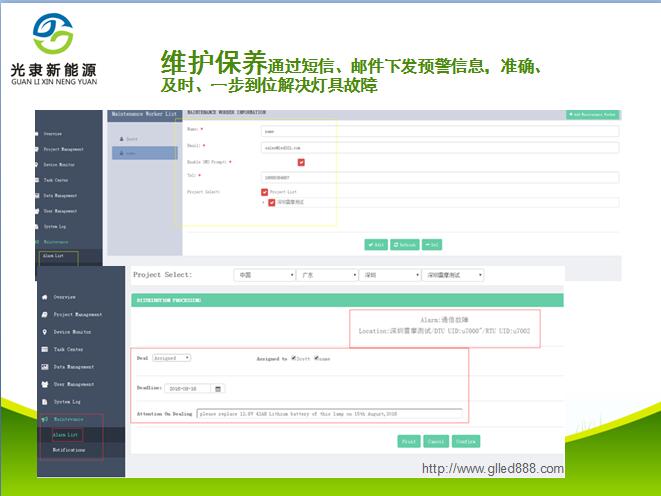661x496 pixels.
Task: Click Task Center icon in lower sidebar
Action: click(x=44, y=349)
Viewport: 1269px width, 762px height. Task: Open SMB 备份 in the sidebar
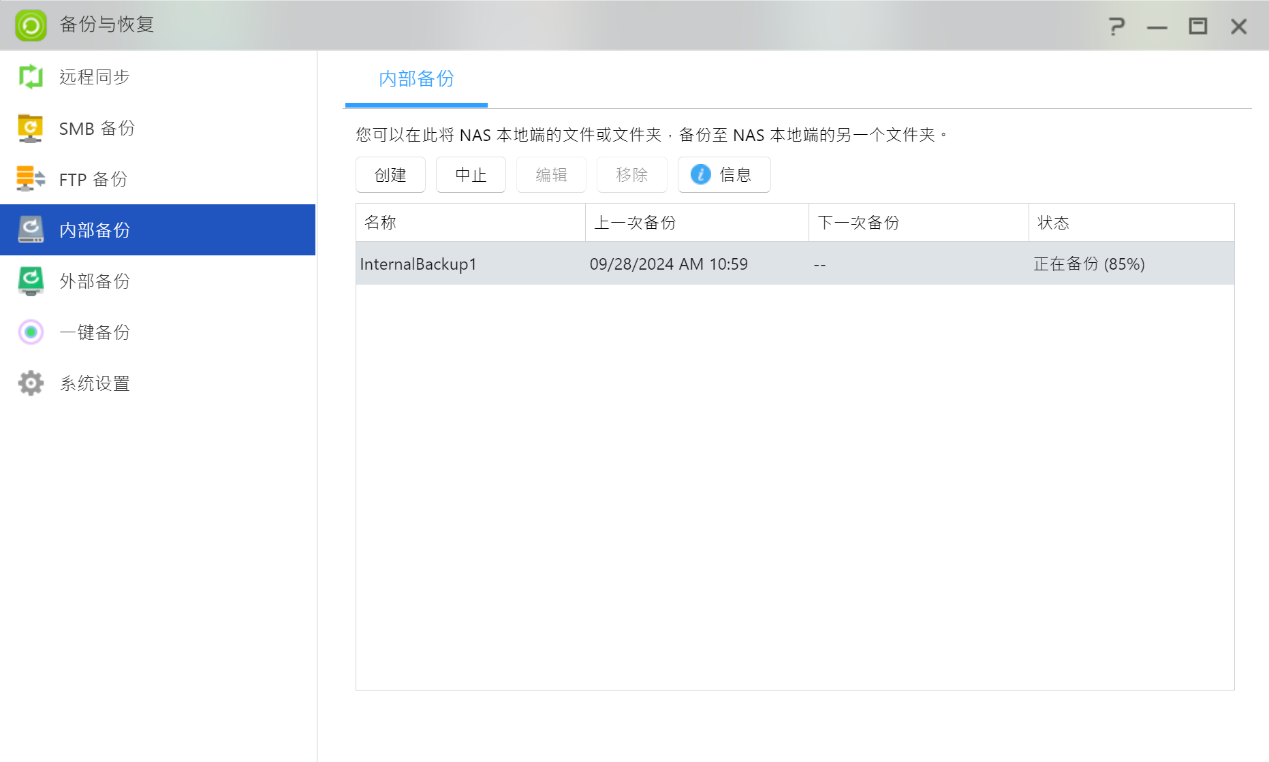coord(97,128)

☆ ☆ ☆ ☆ ☆ ☆ ☆

Aim of the exercise:
Reproduce every line of the records above verbatim, leaving out the pictures.

Written response:
661x496 pixels.
Task: Click Task Center icon in lower sidebar
Action: click(x=44, y=349)
Viewport: 1269px width, 762px height. Task: Open SMB 备份 in the sidebar
coord(97,128)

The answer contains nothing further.